Abstimmung nach Abstammung

Wahlrechtsänderung schafft neue Beteiligungsrechte für Deutsche, die längst nicht mehr in Deutschland leben

Während 1,8 Millionen Menschen, die in Deutschland leben, als Migranten das Wahlrecht vorenthalten wird, dürfen Auslandsdeutsche abstimmen - auch wenn sie seit Jahrzehnten nicht mehr in Deutschl

Bei den Bundestagswahlen am 22. September kommt erstmals eine Änderung des Wahlrechts zum Tragen, die bisher in der Öffentlichkeit kaum beachtet wurde. Der Kreis der wahlberechtigten Auslandsdeutschen wurde erweitert. Dabei handelt es sich um deutsche Staatsbürger, die seit Jahrzehnten dauerhaft im Ausland leben. Sie konnten bisher an Bundestagswahlen teilnehmen, wenn sie vor ihrem Wegzug mindestens drei Monate ununterbrochen in Deutschland gelebt hatten und ihre Migration nicht länger als 25 Jahre zurücklag. Dagegen hatte ein 1982 in Belgien geborener deutsche Staatsbürger geklagt, der nie in Deutschland gelebt hat und dem deshalb das Wahlrecht zum Bundestag verweigert worden war. Im Juli 2012 gab das Bundesverfassungsgericht dem Kläger Recht. Es sei zwar nicht generell zu beanstanden, dass der Gesetzgeber das Wahlrecht an der Dauer des Aufenthalts in Deutschland abhängig mache. Die Dreimonatsregelung sei allerdings willkürlich, urteilte das Gericht und forderte eine Änderung des Gesetzes.

Nach der neuen Regelung, die bei der Bundestagswahl erstmals zur Anwendung kommt, können Auslandsdeutsche, die vor Jahrzehnten Deutschland verlassen haben und sich dort nicht mehr aufhielten, auch dann wählen, wenn sie »aus anderen Gründen persönlich und unmittelbar Vertrautheit mit den politischen Verhältnissen in der Bundesrepublik Deutschland erworben haben und von ihnen betroffen sind«.

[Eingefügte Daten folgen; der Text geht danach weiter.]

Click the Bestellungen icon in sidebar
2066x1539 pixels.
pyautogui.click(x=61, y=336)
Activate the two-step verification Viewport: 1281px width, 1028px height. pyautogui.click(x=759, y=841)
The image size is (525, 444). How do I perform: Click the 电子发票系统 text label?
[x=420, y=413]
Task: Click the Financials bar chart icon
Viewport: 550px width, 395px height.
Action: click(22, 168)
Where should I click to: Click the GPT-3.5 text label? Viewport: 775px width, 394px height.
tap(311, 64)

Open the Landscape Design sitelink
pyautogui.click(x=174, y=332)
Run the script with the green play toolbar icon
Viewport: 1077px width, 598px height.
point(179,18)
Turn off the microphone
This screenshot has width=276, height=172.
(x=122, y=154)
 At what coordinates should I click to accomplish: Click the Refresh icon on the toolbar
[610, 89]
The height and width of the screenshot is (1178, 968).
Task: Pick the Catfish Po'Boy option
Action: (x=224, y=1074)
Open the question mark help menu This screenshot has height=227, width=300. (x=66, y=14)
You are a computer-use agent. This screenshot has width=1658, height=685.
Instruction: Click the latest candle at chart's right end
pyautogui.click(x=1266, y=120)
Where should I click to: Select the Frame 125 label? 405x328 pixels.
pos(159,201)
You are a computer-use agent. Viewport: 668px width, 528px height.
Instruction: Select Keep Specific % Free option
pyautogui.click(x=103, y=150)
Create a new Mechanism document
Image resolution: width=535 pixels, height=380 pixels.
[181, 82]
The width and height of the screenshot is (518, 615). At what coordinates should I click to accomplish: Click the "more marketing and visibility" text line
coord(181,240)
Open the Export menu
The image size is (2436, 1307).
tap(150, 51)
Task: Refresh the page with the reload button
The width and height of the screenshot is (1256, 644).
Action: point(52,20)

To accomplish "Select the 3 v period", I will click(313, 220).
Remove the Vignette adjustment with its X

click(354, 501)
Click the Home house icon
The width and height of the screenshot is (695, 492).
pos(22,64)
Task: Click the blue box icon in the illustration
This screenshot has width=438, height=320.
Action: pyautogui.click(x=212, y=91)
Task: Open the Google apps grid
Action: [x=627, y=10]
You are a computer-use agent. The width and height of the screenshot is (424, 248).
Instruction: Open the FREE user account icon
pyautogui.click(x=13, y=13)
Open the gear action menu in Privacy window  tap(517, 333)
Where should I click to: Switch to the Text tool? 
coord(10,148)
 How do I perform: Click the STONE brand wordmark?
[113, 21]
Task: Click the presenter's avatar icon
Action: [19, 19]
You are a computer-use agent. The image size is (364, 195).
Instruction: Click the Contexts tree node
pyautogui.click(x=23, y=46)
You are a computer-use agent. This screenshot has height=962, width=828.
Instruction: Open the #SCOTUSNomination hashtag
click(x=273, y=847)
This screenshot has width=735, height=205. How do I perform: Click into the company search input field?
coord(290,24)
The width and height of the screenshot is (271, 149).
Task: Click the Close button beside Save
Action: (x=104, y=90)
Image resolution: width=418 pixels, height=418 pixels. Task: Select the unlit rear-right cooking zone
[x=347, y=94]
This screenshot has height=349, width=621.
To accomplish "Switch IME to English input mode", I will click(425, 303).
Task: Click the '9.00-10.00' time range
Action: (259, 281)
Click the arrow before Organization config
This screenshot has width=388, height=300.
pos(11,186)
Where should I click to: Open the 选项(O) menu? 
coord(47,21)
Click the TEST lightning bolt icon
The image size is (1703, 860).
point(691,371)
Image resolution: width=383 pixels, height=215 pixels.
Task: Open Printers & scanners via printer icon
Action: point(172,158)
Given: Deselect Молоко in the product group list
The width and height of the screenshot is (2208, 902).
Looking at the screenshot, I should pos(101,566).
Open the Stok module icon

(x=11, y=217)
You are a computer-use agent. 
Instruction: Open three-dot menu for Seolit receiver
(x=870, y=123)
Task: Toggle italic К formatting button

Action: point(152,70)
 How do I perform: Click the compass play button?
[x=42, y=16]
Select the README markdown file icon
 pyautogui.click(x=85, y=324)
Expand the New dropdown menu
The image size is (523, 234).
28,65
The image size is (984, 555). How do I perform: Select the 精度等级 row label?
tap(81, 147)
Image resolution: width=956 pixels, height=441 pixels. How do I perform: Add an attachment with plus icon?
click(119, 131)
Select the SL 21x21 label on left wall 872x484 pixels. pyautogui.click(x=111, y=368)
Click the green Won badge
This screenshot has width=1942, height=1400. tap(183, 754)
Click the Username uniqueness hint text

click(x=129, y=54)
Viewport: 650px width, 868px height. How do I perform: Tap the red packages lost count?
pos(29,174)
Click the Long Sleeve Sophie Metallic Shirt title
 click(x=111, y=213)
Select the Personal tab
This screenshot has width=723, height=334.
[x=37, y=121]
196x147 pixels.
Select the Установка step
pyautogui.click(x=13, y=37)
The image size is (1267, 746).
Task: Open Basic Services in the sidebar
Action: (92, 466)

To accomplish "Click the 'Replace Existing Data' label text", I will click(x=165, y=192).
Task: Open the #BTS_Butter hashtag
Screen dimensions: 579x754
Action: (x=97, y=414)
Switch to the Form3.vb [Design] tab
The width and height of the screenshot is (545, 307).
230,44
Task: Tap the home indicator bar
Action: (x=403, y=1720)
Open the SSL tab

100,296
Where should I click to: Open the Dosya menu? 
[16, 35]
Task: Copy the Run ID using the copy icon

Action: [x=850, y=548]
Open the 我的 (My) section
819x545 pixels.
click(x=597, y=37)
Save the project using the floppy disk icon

Der Gießener Politologe Samuel Salzborn sieht in dieser Reform in demokratiepolitischer Hinsicht einen Rückschritt. Unter der Hand sei hier eine Regelung eingeführt worden, die das Abstammungs- und Schicksalsprinzip wieder salonfähig mache, von dem man sich im Jahr 2000 doch eigentlich verabschiedet habe. Die von der damaligen rot-grünen Regierung durchgesetzte Reform des Staatsbürgerschaftsrechts sollte auch seit Jahrzehnten in Deutschland lebenden Einwanderern mehr Mitbestimmungsmöglichkeiten ermöglichen. Dagegen liefen die CDU/CSU und verschiedene rechte Parteien Sturm. Der damalige hessische Ministerpräsident Roland Koch (CDU) reagierte mit einer Unterschriftensammlung gegen die doppelte Staatsbürgerschaft.

Bis heute bleiben viele in Deutschland lebende Einwanderer vom Wahlrecht ausgeschlossen. Wie die Bundesabgeordnete der Linkspartei Sevim Dagdelen in einer Pressemitteilung schreibt, sind davon 1,8 Millionen Nicht-EU-Bürger, die oft schon seit Jahrzehnten in Deutschland leben, betroffen. Dagdelen fordert wie zahlreiche zivilgesellschaftliche Initiativen, dass in Deutschland mitbestimmen können muss, wer dauerhaft hier lebt.

Die Wahlrechtsänderung geht nun in eine andere Richtung. Während Menschen mit deutschem Pass, die nie, nur sehr kurz oder lediglich vor geraumer Zeit in Deutschland gelebt haben und inzwischen dauerhaft in einem anderen Staat leben, über die Zusammensetzung des Bundestags mitentscheiden können, bleiben Nicht-EU-Bürger davon ausgeschlossen, obwohl sie seit Jahrzehnten hier leben. »Abstimmung durch Abstammung« nennt Salzborn diesen Wahlmodus.